Staff at the Department of Home Affairs are on the move - as part of plans to meet further budget cuts.
Key services and employees will be relocated to the former Water and Sewerage Authority building in Tromode, allowing the corporate headquarters at Homefield on Woodbourne Road in Douglas to be offered for sale.
The department will see its budget cut by £692,000 in 2015-16.
There will be a reduction of 29 full-time posts, 5 per cent of the department’s total workforce, but some of these are vacancies that have already arisen through retirement and which are not being replaced. Frontline emergency services will be protected ‘as much as possible’, said the Home Affairs Minister Juan Watterson.
Among other measures is the relocation of operational staff from Lower Douglas police station to police headquarters, opening up the Lord Street site for potential redevelopment.
Subject to planning approval Tromode House will become a new base for probation staff, release Prospect House in Douglas for commercial rent, generating an income of up to £140,000 a year.

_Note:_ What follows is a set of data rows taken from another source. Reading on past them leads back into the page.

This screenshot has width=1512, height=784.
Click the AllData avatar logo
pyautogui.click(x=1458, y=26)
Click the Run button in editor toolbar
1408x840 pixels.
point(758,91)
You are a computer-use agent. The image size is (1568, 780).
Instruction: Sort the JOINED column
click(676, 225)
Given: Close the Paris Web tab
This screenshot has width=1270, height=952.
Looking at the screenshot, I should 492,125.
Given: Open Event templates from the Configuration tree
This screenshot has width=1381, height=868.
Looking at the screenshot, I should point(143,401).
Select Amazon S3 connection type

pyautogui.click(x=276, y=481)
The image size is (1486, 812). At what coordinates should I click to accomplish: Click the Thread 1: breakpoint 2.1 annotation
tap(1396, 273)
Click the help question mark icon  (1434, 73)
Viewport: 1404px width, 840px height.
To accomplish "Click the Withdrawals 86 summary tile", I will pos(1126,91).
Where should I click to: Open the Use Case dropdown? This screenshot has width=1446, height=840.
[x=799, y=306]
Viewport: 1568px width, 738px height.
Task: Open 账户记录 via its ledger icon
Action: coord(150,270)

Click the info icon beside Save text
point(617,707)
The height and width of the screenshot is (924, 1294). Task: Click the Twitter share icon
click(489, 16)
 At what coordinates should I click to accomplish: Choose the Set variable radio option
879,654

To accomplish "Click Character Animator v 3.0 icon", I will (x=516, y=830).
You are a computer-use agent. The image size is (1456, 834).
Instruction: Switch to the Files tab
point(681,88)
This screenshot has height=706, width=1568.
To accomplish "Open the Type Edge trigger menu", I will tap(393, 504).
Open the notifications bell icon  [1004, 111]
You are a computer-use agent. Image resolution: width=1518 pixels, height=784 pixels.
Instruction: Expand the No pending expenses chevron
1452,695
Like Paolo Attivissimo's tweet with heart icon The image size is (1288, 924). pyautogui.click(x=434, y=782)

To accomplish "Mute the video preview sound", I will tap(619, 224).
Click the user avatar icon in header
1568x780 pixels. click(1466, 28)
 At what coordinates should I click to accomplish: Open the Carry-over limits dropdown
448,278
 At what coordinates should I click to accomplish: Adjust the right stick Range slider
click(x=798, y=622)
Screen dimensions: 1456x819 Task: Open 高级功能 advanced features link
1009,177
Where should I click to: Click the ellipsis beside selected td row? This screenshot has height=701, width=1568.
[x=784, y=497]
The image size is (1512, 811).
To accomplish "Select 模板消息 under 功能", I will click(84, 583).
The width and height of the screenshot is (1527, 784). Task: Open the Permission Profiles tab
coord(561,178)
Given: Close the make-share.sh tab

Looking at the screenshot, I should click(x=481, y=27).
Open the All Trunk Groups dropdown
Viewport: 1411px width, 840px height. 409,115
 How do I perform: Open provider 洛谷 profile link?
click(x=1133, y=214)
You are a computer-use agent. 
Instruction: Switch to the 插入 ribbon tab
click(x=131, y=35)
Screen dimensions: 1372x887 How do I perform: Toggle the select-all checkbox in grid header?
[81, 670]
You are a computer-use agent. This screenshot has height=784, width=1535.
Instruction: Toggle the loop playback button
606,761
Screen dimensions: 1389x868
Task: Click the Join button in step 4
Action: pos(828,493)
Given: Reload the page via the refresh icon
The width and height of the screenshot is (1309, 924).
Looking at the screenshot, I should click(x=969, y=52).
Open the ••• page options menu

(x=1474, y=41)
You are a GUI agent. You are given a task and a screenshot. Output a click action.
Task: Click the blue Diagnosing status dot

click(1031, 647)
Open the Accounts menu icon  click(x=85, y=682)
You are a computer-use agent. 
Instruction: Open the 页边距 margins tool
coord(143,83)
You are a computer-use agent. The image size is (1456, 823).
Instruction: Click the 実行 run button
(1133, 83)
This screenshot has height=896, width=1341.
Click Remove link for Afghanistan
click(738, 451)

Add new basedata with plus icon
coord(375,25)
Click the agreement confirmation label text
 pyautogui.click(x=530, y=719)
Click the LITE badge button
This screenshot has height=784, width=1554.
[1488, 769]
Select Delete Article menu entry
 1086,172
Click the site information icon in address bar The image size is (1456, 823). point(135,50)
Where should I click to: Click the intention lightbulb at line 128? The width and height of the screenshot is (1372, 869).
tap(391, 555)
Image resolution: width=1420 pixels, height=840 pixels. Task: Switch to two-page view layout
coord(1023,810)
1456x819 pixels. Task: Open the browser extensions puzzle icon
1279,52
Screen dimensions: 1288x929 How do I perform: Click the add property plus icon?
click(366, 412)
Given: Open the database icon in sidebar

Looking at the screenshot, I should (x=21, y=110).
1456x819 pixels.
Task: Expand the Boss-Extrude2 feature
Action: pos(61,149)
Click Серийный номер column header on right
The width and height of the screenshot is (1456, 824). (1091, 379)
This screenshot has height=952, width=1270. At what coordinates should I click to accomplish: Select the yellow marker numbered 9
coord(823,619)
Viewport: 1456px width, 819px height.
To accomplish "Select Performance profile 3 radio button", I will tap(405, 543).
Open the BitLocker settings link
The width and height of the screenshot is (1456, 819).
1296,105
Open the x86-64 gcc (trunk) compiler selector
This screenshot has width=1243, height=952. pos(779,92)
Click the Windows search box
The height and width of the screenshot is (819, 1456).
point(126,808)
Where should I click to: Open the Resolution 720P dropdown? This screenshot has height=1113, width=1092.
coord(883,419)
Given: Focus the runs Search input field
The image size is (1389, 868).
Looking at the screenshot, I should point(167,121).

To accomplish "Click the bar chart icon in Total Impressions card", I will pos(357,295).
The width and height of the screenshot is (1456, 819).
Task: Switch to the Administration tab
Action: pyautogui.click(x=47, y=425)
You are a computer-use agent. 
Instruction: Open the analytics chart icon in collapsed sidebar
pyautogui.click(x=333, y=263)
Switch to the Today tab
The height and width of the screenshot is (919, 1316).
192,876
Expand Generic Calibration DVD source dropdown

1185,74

As reported by the Examiner last week, parts of Tromode House, a former children’s home run by the Department of Health and Social Care, will also be adapted as a bail and probation centre.
Further rationalisation of office and storage facilities currently leased by the DHA will save £100,000 over the next three years.
And plans for a live fire training facility will save £50,000 a year by reducing the need for firefighters to travel to the UK for training.
These measures will build on the £10.6m of savings (27.6 per cent) achieved by Home Affairs since 2007-08.